▶ **EXERCISE OBJECTIVE**
Please keep pictures out of the copy, and print exactly the lines from the one containing "Click the date value 07/05/2022 18:53" through the end of the records.

[Opening PROVIDED INFORMATION section]

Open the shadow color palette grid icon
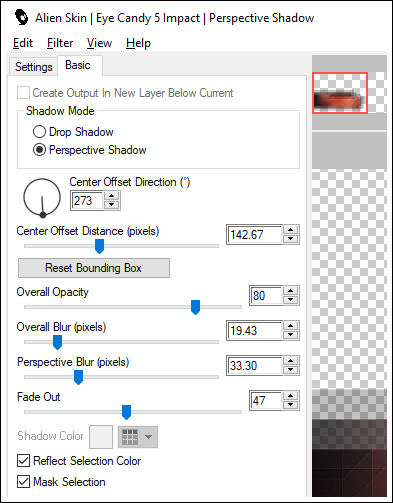The width and height of the screenshot is (393, 503). point(130,437)
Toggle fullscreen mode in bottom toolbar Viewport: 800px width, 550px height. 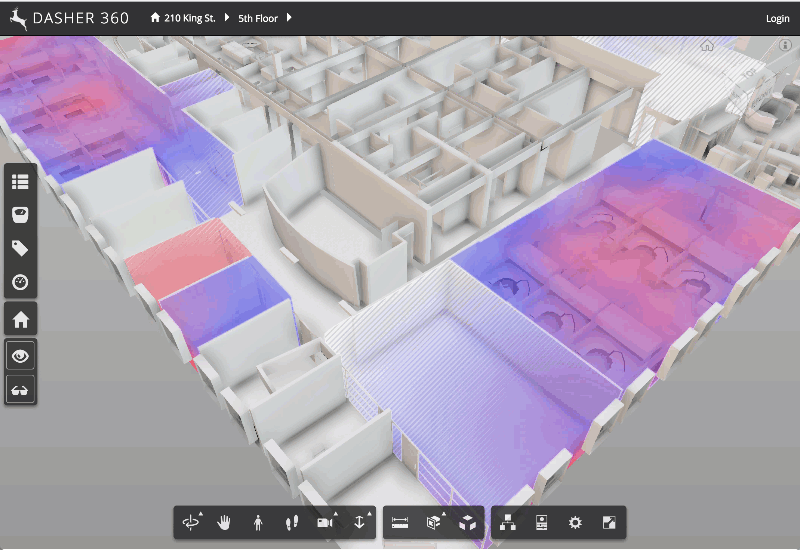(609, 523)
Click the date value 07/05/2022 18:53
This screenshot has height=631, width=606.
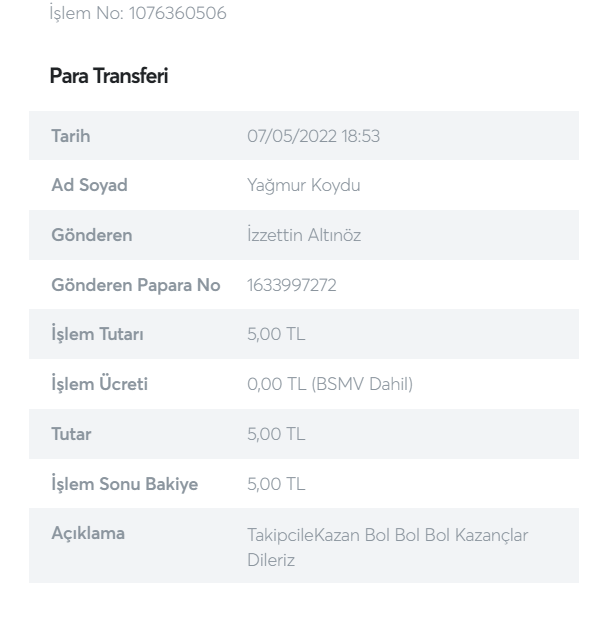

[Closing PROVIDED INFORMATION section]

▶ **YOUR RESPONSE**
Click the date value 07/05/2022 18:53
This screenshot has height=631, width=606.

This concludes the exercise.